/python-react

Pythn reactive programming framework

Primary LanguagePython

Python React

A Reactive Programming core for Python

Started as a sample on how Python's attibute models allow for intelligent objects in a presentation, the aim of this module is to become a simple, yet powerful helper for reactive programming in Python.

Check https://en.wikipedia.org/wiki/Reactive_programming for more on reactive programing.

The simple principle is to leverage on Python's '''setattr''' hook to both stablish propagating rules and apply rules on attribute change.

Usage

Simply instantiate a react.Reactor class - any assignment of a function or react.Rule class to an attribute on this class will create a new Rule - each time an attribute with the same name as the parameters on this function (or attrs parameter for a Rule) is assigned a new (non-Rule) value, the Rule action is called with that value (and the values for other parameters it depends on).

For a fast start on quick hacks, there is an "R" reactor instance ready to use:

For example:

>>> from react import R
>>>
>>> R.greeting = lambda name, age: "Hello {}! How  nice you are {} years old!".format(name, age)
>>> R.name = "João"
>>> R.age = 40
>>> R.greeting
'Hello João! How  nice you are 40 years old!'
>>> R.age = 25
>>> R.greeting
'Hello João! How  nice you are 25 years old!'

A couple things to take note for now:

  1. Although the simple rule examples are with lambda functions, the Rule callable can be an arbitrary Python callable - even making I/O or network calls with any values.

  2. Any created rules are independent of the actual value stored in the attributes. They are stored, and can be read as they are set by their name, using getattr or the instance's __dict__. The rules are kept in a _rules data structure on the instance. This is much like a spreadsheet where one does see the calculated values, but not the underlying formulas for each cell.

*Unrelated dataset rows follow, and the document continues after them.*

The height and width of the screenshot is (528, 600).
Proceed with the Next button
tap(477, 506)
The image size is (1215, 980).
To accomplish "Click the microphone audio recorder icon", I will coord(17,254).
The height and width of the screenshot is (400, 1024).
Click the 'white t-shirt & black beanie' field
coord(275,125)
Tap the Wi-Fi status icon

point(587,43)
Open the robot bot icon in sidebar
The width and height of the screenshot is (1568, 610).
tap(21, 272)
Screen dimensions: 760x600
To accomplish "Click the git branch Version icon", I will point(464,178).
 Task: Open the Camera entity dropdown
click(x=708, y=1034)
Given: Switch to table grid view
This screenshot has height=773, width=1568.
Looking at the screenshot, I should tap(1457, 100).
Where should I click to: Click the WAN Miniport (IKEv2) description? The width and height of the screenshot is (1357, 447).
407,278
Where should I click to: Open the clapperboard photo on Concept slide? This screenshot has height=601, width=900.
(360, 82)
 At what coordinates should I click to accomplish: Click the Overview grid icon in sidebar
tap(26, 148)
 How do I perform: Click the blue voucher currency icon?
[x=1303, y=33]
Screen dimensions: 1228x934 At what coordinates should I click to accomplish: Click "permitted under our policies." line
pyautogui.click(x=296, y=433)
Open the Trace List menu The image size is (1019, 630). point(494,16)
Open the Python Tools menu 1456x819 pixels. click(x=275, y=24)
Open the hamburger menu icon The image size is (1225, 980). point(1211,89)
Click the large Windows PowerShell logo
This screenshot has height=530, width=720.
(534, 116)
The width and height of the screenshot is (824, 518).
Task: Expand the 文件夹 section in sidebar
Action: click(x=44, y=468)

  3. The propagation on the current Reactor class is synchronous: when an attribute is set on the instance, all rules are checked and calculated before the execution flow comes back to the frame where the assignment statement took place.

Compatibility:

The code so far has been tested with cPython 2.7, cPython 3.4 and pypy 2.4.0 - shour work fine for other Python implementations.

There are simple doctests (which also serve as examples) in the main file - run them with python -m doctest react.py

TODO:

This is still an incipient project - if you see have any possible usage for this, please jump in for colaboration.

Next steps are: better and more complete examples, possibility to watch over structured values like lists and dicts (probably using proxies for those), asynchronous value propagation, and the possibility to do interprocess value propagation (with a to-be-decided trasnport channel like memcached, celery, etc...)

COPYING:

All code in this project is licensed under the GNU Lesse General Public License 3.0 or later: attribution required and share alike.